Dr Nadine Akkerman, from the University of Leiden, says: “Because early modern ink contained iron, incredibly delicate scanning can detect it on the paper. By scanning each layer of paper in a letter packet, we should be able to piece the letters back like jigsaw puzzles and read them without breaking the seals.”

Earlier this year they tested the technology by creating a bundle of 20 stacked letters, each written with quills and iron gall ink, folded using period accurate letterlocking formats and sealed with two different kinds of wax. The bundle was then scanned with high contrast TDI CT (Time Delay Integration, computed tomography) and the contents were revealed without damaging the folds and seals. This video is a fly-through of the test:

5 thoughts on “Trunk of undelivered 17th c. letters rediscovered

  1. I look forward to news of the first letter which says “Villain, I know your secret!. Send me two guilders by return or I shall expose you. I am, Sir, your Obedient Servant”

  2. :boogie:
    Last week, when I wrote about this project in a comment, there was a lot less on the “letters” page of that website, so they are clearly making progress. Personally, I love those included pattern swatches… I’d like to know the full story of those: Was someone ordering his/her clothes by mail? Or were they for a fabric merchant, hoping to entice him to place a bigger order?

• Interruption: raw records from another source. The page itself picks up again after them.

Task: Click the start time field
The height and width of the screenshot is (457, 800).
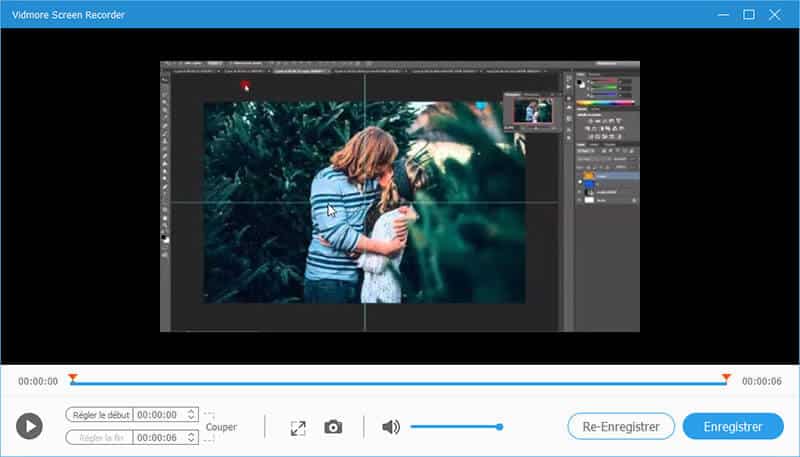Action: pyautogui.click(x=158, y=414)
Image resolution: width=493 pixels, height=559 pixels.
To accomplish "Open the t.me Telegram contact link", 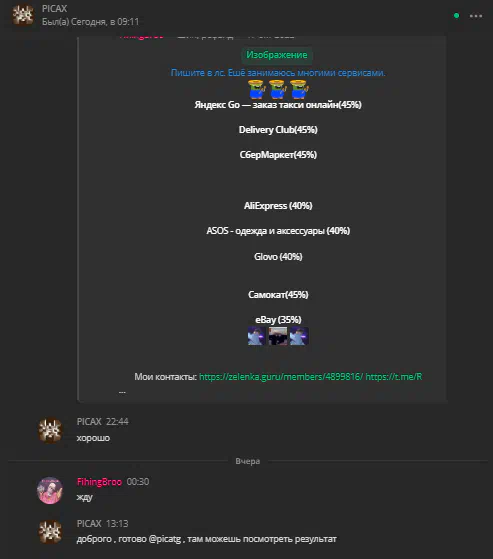I will click(394, 376).
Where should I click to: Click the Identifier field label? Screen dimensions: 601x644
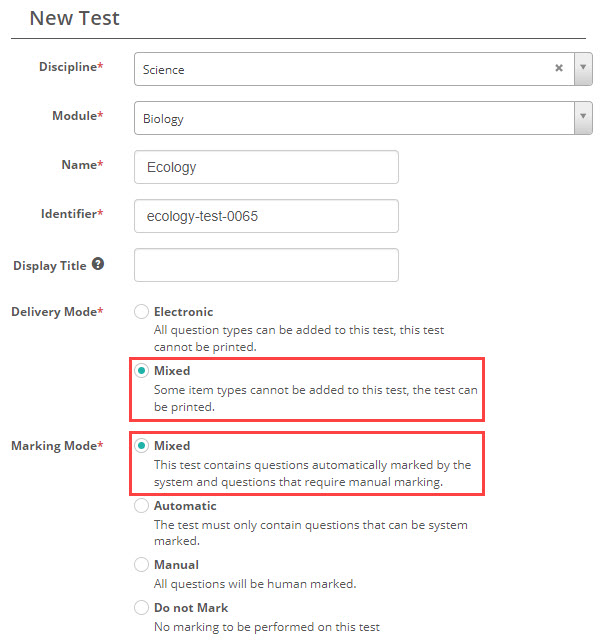(x=70, y=213)
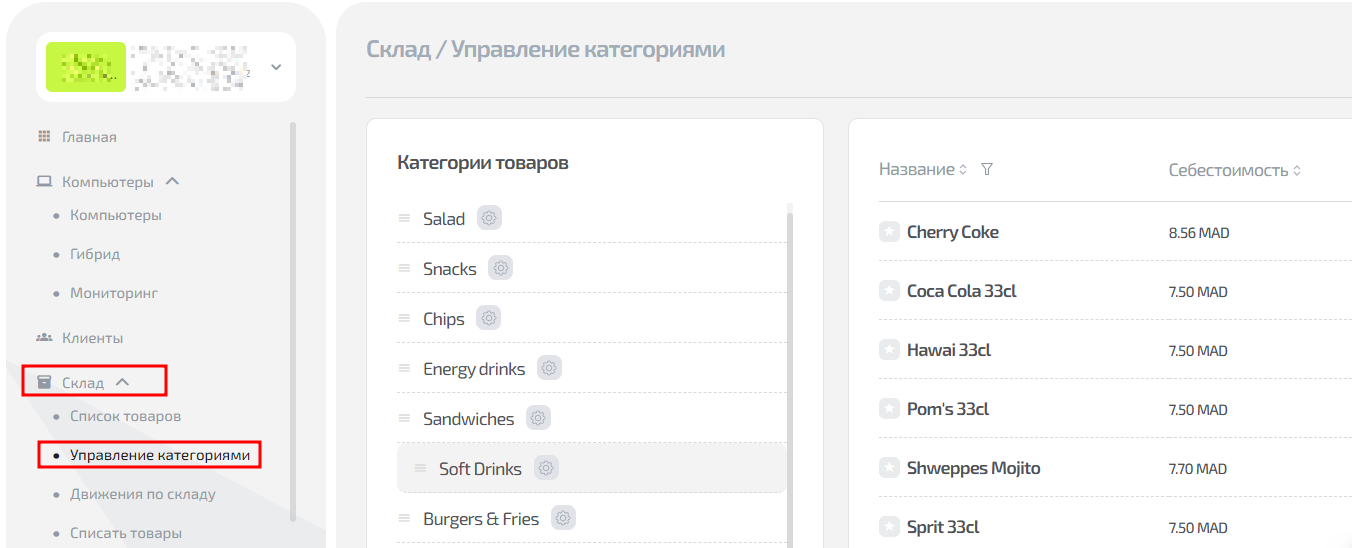Viewport: 1352px width, 548px height.
Task: Go to Список товаров page
Action: pos(125,416)
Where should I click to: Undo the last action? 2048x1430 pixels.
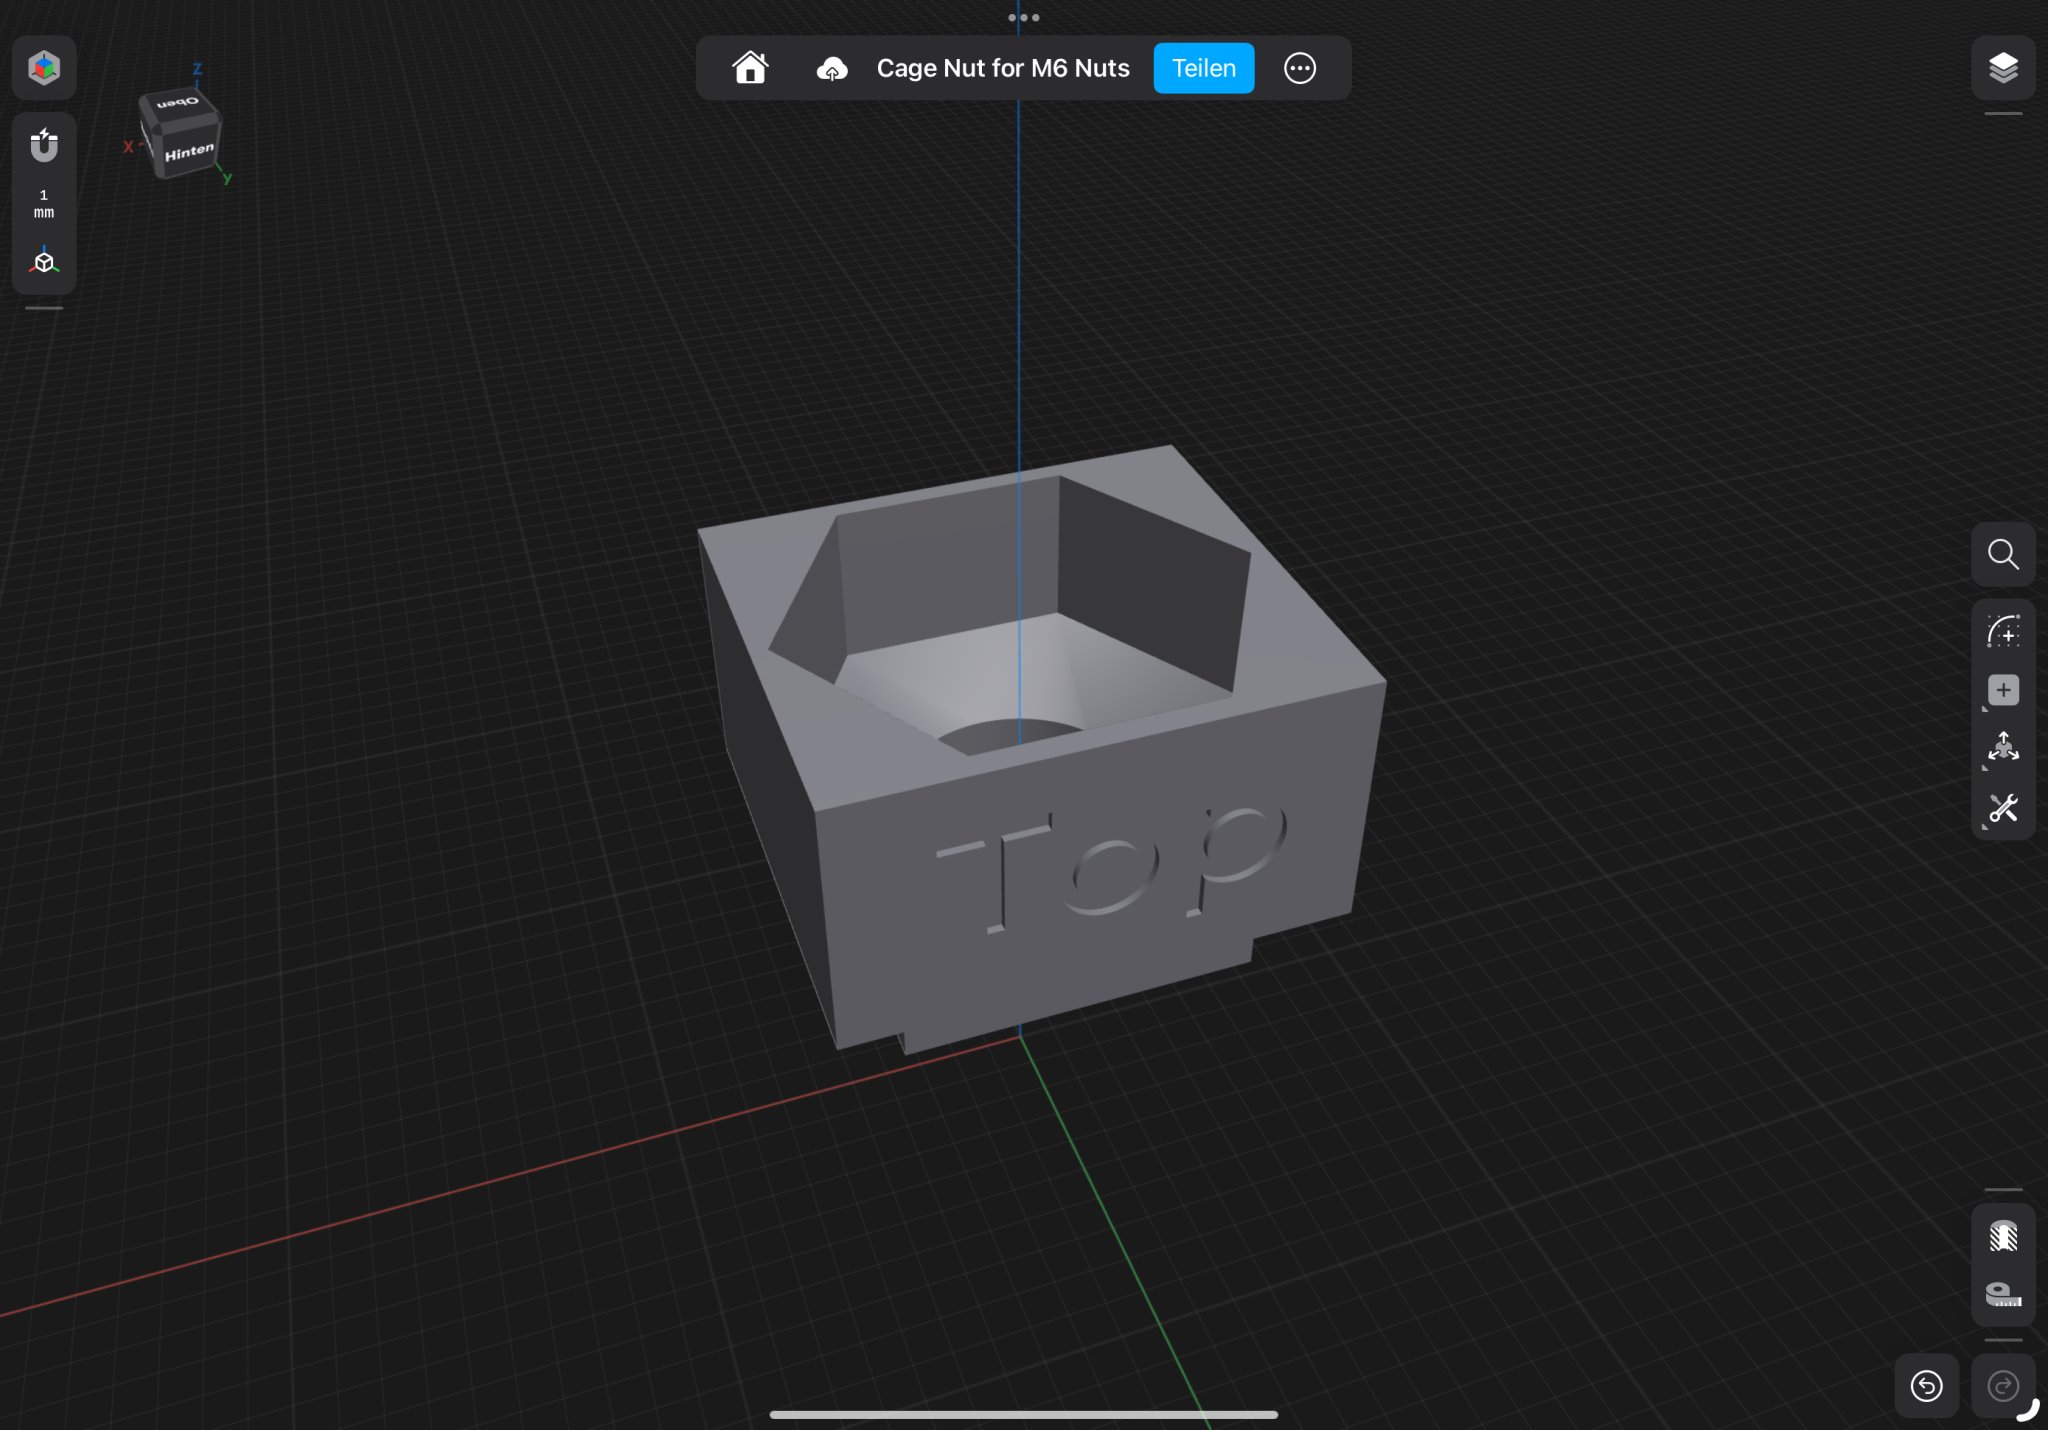point(1926,1386)
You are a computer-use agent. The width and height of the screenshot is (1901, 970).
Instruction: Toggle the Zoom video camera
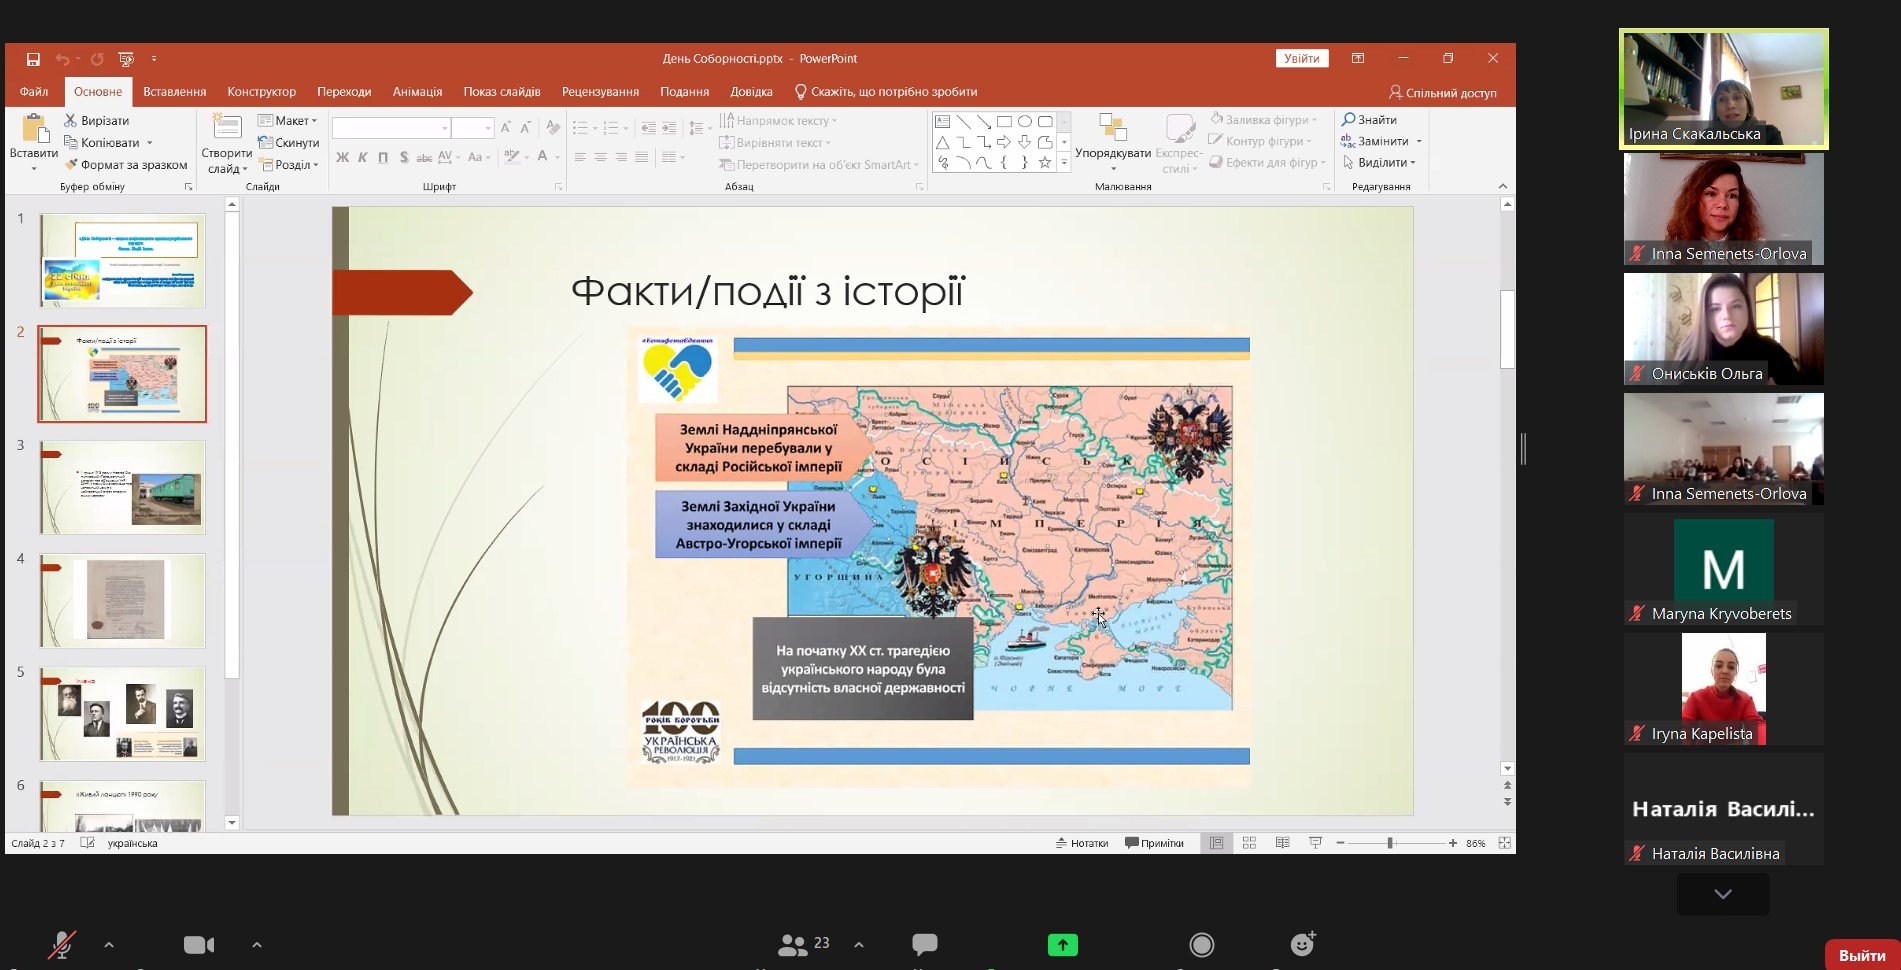[199, 944]
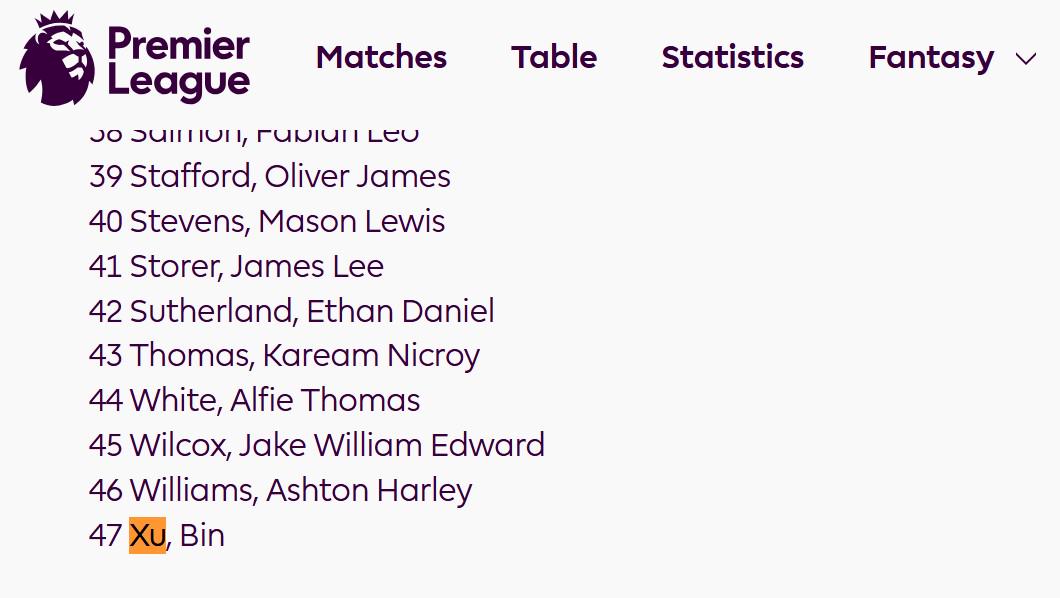Click on Williams, Ashton Harley
The image size is (1060, 598).
click(x=300, y=490)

    I didn’t get a chance to visit the Museum voor Communicatie last week, but hopefully, I will be able to go this week (I still don’t know if there is anything to see about this research…)

    I think it is a very cool find (although they kind of knew the trunk was there, it had just been ignored for decades. And until recently, it would not have been possible to study the letters without opening them), especially because it contains letters from all kinds of people and I hope the project website will grow into the amazing resource we are all hoping for

  3. Every researcher in the world would love to come across a treasure chest of lost items (in this case letters) that have remained hidden for centuries. It would be like diving down into the Titanic and coming up with all the silver ware that had once been believed to be irretrievably lost.

    And what a range! Letters from people from all walks of life — noblemen, merchants, singers, actors, spies, peasants, Huguenot exiles — and letters written in a whole range of languages.

    I was thinking that opening the mail would have been very risky, so we can be grateful that the historians have access to the latest scanning technology.

  4. One of the historic genealogy organizations to which I belong included a short story about this, but yours is much more interesting, livius. I enjoy learning details about the technical aspects of the scan. Somehow I shall have to set aside some undisturbed hours to spend on the website… hard at this time of year, all those relatives, you know.